> **Provided entries**:
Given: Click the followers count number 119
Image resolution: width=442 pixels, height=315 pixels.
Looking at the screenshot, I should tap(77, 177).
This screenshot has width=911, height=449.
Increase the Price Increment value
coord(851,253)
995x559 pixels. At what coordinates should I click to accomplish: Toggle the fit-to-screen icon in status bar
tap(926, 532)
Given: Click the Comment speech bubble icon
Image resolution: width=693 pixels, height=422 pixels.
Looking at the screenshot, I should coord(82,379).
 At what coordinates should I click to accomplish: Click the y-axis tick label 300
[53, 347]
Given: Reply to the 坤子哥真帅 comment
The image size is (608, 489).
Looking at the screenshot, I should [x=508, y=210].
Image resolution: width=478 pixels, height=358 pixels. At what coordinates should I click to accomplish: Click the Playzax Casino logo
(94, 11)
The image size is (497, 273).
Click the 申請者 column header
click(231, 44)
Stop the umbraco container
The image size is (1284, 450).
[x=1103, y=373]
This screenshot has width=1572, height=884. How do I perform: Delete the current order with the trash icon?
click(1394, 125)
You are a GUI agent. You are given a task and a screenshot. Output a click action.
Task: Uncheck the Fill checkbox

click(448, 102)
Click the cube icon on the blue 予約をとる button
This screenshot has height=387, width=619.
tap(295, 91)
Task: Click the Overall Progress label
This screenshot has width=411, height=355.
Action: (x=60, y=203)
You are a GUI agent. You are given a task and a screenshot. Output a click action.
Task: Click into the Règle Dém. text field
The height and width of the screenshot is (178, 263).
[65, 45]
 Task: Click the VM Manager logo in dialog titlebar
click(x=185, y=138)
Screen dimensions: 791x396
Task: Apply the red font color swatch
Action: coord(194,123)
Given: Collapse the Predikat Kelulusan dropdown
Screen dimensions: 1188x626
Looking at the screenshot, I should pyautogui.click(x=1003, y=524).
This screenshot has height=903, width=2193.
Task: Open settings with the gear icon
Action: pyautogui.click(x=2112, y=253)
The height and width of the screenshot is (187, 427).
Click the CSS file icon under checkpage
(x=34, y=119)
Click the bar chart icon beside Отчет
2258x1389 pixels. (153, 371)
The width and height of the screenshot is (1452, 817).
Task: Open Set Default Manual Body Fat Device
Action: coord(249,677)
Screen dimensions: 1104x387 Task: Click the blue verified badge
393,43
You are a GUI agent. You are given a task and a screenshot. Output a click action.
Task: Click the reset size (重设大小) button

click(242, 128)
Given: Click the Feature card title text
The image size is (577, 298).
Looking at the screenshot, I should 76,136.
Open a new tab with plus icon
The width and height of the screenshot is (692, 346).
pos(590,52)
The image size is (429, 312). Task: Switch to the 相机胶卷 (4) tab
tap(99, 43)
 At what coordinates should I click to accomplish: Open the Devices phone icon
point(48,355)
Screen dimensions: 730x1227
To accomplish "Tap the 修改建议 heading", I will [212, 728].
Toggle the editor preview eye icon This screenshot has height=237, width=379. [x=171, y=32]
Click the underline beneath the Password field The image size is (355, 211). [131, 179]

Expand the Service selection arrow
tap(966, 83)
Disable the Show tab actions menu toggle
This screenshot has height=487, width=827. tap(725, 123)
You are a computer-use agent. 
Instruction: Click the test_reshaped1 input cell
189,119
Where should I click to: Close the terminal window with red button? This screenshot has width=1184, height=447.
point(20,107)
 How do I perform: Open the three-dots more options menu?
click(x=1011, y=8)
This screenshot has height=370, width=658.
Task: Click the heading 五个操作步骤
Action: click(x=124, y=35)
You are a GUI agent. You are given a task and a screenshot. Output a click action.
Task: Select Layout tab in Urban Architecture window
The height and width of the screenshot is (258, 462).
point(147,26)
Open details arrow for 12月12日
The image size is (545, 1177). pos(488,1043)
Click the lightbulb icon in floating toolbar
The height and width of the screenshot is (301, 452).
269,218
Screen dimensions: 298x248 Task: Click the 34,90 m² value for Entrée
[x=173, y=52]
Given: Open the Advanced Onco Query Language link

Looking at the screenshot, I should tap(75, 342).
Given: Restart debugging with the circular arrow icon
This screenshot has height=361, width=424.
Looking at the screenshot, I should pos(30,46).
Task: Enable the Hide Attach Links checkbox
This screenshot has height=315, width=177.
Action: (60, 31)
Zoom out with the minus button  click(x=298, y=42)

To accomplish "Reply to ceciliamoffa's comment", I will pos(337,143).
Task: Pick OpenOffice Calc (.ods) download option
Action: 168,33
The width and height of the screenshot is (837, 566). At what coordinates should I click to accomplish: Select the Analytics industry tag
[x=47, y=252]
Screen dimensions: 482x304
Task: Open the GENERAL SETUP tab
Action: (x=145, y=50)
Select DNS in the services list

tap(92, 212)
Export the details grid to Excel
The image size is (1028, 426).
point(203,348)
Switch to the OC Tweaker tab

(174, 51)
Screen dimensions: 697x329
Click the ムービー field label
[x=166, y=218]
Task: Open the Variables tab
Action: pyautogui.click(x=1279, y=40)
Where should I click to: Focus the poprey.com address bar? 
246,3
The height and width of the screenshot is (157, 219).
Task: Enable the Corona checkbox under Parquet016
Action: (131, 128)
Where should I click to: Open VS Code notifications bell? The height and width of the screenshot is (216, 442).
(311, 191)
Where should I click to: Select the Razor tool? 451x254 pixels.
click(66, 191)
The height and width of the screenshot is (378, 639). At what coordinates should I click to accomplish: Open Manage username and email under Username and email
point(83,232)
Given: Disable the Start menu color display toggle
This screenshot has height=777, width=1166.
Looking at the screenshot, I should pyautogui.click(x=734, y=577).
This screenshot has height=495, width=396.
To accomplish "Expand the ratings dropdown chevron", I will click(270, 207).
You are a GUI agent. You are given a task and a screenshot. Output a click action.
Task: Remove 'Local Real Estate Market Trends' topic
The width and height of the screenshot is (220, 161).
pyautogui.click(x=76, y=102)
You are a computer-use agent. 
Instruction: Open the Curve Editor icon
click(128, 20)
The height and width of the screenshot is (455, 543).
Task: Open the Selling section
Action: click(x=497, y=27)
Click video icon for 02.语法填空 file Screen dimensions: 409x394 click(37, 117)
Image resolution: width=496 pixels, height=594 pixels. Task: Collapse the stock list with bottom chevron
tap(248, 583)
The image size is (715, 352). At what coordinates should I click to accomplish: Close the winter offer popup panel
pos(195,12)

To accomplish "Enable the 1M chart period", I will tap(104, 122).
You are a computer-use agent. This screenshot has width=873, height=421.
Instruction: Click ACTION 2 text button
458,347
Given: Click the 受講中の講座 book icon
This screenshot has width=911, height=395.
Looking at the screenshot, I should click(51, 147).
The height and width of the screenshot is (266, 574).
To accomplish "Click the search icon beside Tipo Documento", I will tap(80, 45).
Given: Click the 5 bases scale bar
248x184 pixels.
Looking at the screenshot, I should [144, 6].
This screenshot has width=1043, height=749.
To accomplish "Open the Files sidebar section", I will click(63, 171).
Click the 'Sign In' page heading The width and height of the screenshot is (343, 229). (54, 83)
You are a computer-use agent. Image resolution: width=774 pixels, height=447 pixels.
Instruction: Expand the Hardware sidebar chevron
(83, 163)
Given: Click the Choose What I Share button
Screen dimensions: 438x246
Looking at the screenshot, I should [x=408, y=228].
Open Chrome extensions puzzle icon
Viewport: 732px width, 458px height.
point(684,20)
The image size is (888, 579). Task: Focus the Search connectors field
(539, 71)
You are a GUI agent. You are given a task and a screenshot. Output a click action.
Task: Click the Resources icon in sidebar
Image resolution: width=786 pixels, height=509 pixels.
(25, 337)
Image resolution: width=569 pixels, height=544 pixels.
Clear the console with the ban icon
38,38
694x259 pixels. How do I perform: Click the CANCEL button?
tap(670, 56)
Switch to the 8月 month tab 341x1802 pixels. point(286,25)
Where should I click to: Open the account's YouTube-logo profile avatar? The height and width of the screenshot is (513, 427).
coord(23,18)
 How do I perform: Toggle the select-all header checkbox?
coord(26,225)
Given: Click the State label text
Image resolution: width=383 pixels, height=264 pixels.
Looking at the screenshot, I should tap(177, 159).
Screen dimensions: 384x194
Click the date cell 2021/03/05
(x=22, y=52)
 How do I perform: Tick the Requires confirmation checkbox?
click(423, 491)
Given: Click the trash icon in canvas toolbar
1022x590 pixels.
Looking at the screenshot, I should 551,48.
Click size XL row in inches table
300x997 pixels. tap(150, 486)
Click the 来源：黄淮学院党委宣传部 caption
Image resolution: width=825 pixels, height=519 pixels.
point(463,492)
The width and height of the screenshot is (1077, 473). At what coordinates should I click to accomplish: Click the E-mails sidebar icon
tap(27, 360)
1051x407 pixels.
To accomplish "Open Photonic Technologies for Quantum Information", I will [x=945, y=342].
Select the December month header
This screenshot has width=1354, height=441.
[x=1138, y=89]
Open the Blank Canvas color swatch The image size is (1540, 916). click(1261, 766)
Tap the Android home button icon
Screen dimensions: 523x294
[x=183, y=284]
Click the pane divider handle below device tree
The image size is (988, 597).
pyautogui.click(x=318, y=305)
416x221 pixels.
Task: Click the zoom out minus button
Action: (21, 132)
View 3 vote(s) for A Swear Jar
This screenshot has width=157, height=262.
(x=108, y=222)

> **Activity**:
Take the lines above from the one containing "Given: Click the trash icon in canvas toolbar" to the one containing "Select the December month header" and retype them exactly, both ends included, with nothing added.

> **Solution to this task**:
Given: Click the trash icon in canvas toolbar
1022x590 pixels.
Looking at the screenshot, I should 551,48.
Click size XL row in inches table
300x997 pixels. tap(150, 486)
Click the 来源：黄淮学院党委宣传部 caption
Image resolution: width=825 pixels, height=519 pixels.
point(463,492)
The width and height of the screenshot is (1077, 473). At what coordinates should I click to accomplish: Click the E-mails sidebar icon
tap(27, 360)
1051x407 pixels.
To accomplish "Open Photonic Technologies for Quantum Information", I will [x=945, y=342].
Select the December month header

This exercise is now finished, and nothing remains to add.